|View single post by Admin|
|Posted: 2010-04-17 01:36 am||
|Hi and welcome to the lgbtcommunityforum. I have to admit that just reading the word Christian makes me want to run for the hills. Why? Because they are out there in society demonizing who and what I am. That being said, I have been delighted to meet a few Christians who are actually all loving and very accepting.
Sure, I'll answer your questions -
1. At what age were you comfortable with your sexual orientation? At what age did you realize you were gay?
I realized I was gay around 23 years of age and promptly moved to San Francisco and came out. It was the best thing I could have done for myself as it was wonderfully fun to come out in the gay mecha of the world.
2. At what age were you comfortable talking with your family about your sexual preference? If you haven't yet, why?
It took me about 4 years or so before I came out to my parents. They live in the midwest and I knew it would not be easy for them. My only sister is gay as well so we decided to come out together. We knew it would be intense.
3. If you are religious, what denomination are you? I grew up Catholic but slowly separated from the religion after moving to S.F. and becomming comfortable with whom I am and relizing that the religion was full of judgments and "unlove". After attending a Catholic service recently as a memorial for a cousin who passed away I decided never to step in a church again. Why? Because the priest's sermon was quite political and he spent a good bit of time talking about how "they" were conquering gay rights.
I do believe in God and practice my spirituality without the need for organized religion.
4. Does your church know about your sexual orientation? N/A
5. If so, do they make you feel welcome or as if you are doing something wrong? If your church is welcoming and accepting, would you feel just as comfortable walking into a church of another orientation? N/A
6. Do you ever feel depressed because society often glosses over who you are or flat out denies you the same rights as heterosexual couples?
I have gotten past the depression and dissappointment. I think that living in SF, around an extremely accepting community made it so much easier to blossom into who I am and feel self-confident and proud about it. There is a rich lgbt community family out there. And, in some communities, very accepting straight folks too! I actually feel very happy to be living the life I am living. Especially happy that I did come to an understanding of my orientation early in life and had the strength to move to an accepting community.
7. Do you feel comfortable with PDA in public? If so, why? If not, why?
What is PDA?
8. Have you ever felt depressed either solely because, or increased because, of your sexual orientation? Have you ever felt that you have been dealt a "raw deal"? Has societies views, laws, ideas ever made you feel less than "normal" or unequal to heterosexuals?

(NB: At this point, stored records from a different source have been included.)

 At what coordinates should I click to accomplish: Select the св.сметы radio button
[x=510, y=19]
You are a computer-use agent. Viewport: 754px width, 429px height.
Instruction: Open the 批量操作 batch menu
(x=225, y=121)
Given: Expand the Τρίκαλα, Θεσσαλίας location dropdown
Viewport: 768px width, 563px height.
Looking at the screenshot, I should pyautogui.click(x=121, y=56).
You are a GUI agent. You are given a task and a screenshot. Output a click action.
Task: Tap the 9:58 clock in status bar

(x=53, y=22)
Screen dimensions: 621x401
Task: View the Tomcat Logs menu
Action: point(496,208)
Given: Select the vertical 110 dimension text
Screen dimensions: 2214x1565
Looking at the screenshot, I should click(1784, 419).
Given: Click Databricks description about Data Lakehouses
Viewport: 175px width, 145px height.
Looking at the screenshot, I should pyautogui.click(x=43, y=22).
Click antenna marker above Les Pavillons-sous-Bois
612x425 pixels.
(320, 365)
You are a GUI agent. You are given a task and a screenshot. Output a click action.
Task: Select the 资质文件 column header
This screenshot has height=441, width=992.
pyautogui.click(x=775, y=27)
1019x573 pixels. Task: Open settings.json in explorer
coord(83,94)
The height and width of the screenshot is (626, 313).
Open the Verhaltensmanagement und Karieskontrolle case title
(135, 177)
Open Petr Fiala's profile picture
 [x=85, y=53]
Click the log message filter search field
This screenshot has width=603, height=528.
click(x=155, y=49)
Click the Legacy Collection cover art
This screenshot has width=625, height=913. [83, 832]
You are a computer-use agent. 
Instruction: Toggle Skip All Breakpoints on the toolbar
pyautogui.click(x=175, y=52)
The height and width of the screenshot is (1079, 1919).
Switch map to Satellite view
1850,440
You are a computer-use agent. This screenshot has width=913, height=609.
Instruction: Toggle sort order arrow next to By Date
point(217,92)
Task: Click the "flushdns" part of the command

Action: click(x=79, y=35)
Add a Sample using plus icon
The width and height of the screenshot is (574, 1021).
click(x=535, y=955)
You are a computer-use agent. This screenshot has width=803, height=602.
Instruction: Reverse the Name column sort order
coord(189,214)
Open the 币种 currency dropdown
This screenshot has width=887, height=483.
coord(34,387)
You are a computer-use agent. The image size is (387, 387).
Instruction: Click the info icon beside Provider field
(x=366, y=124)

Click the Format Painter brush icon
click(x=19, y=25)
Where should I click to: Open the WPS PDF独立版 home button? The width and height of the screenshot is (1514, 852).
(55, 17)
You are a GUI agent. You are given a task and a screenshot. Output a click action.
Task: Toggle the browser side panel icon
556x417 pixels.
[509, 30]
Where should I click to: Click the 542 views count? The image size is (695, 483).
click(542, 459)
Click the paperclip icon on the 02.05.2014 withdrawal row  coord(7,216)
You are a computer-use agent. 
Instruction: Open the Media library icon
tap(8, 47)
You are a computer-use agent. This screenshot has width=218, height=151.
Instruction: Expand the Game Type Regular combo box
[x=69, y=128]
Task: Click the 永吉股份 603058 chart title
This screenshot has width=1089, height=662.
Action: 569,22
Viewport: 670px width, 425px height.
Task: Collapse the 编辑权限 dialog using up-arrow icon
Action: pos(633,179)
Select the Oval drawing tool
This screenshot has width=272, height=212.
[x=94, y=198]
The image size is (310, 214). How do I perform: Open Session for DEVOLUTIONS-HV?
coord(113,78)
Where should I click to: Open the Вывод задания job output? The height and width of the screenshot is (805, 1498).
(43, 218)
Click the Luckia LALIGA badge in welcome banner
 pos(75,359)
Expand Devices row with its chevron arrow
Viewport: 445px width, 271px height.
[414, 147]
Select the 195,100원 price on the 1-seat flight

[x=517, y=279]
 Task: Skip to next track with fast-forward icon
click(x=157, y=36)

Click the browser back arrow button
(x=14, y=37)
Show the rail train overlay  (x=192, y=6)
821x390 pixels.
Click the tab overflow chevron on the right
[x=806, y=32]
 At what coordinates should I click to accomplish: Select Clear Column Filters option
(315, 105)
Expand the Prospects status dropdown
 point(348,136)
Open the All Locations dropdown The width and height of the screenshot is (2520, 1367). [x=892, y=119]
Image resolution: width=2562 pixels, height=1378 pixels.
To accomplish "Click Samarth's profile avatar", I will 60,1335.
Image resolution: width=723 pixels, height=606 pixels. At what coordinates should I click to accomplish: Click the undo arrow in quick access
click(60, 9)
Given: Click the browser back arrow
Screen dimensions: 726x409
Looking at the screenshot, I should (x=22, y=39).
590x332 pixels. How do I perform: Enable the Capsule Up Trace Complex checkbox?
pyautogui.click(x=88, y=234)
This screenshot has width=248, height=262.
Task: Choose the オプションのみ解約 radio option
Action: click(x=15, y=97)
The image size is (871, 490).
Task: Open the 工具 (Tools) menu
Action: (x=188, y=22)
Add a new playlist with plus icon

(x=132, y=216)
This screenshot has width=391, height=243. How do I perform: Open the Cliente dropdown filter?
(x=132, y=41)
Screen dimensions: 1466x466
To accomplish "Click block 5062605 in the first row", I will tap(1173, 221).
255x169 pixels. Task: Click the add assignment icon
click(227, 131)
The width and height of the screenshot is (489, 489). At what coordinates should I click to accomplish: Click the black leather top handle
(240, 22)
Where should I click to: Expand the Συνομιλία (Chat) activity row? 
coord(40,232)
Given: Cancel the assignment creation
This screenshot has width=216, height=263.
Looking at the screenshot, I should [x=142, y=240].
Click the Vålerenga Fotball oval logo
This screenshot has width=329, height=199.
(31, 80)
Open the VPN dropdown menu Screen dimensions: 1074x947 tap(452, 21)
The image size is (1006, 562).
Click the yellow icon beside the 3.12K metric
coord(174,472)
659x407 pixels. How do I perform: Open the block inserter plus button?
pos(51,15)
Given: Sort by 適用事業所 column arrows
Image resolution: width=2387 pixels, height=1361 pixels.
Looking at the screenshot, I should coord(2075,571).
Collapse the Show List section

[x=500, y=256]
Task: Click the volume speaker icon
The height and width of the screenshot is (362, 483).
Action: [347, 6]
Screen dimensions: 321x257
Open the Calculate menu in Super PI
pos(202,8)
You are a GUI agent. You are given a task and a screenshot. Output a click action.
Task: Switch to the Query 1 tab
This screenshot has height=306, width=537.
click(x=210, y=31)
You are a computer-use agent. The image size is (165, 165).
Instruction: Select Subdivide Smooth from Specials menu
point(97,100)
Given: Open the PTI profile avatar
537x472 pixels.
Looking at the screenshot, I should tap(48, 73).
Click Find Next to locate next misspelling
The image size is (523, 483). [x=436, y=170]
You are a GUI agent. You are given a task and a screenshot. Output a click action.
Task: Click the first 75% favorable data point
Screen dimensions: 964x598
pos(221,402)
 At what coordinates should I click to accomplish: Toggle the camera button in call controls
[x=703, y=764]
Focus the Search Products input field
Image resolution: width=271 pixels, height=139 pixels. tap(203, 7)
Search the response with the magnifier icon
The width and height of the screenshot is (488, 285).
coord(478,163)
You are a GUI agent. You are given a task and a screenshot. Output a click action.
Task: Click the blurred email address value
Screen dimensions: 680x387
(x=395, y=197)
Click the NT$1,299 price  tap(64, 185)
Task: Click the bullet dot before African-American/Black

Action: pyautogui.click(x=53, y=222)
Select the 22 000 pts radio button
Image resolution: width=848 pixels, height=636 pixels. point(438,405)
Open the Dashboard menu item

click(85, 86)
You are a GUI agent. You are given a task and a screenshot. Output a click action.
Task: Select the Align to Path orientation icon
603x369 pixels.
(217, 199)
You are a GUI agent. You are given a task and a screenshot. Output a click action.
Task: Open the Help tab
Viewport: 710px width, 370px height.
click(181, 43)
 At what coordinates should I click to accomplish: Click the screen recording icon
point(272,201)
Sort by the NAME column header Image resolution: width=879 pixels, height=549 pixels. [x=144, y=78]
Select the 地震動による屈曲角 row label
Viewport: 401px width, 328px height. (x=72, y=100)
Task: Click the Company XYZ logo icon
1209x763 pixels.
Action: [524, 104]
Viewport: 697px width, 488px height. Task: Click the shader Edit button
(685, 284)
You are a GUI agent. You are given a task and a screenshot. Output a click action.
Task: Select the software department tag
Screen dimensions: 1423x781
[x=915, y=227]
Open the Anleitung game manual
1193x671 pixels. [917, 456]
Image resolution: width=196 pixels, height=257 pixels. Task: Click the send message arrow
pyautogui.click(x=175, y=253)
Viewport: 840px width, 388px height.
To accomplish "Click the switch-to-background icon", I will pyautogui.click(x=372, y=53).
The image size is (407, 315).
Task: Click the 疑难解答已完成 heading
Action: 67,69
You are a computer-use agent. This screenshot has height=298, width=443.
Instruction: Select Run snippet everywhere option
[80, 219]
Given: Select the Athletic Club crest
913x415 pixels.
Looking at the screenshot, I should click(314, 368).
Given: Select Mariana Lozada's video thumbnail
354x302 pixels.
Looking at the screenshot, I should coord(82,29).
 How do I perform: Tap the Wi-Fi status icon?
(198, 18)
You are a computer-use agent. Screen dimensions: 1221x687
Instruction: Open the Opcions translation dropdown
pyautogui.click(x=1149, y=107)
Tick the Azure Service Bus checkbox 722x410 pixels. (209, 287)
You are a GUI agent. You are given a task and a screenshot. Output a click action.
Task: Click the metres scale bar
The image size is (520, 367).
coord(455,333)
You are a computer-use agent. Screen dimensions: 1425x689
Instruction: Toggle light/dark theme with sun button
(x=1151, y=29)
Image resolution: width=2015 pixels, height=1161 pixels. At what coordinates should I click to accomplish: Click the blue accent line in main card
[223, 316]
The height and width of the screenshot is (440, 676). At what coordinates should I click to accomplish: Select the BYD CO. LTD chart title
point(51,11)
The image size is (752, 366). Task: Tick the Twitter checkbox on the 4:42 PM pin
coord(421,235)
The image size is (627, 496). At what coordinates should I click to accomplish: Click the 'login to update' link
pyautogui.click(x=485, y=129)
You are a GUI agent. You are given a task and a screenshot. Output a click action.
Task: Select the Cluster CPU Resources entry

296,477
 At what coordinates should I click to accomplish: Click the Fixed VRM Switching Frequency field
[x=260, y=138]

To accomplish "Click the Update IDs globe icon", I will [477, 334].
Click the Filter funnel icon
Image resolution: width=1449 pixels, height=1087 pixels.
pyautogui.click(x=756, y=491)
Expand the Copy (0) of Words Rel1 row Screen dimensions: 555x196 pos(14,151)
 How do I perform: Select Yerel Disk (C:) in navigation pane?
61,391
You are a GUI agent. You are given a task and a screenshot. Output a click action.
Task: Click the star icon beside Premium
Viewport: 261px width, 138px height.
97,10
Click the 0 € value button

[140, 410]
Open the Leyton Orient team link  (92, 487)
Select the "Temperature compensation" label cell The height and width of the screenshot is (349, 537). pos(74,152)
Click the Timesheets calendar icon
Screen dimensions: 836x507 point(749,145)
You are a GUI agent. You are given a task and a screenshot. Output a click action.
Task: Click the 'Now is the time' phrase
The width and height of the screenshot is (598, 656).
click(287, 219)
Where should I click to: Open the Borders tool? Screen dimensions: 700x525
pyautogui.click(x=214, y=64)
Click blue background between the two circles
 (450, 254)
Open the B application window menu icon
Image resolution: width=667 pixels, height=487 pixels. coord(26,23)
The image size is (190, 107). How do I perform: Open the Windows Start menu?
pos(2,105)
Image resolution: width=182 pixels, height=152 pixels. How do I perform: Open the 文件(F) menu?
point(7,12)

In all honesty, I've never felt "less than" straight folks. Maybe it had to do with coming out in S.F. - but - I actually felt sorta superior (Can't believe I'm admitting that!). Of course I was full of pride and excitement when I first came out. Now I see everybody as equally the same - no better or no less - and everyone has the right to be who they want to be - as long as they are not hurting others.
Best of luck to you - enjoy the site! We have a bi-sexual section which you will find if you just scroll down a bit.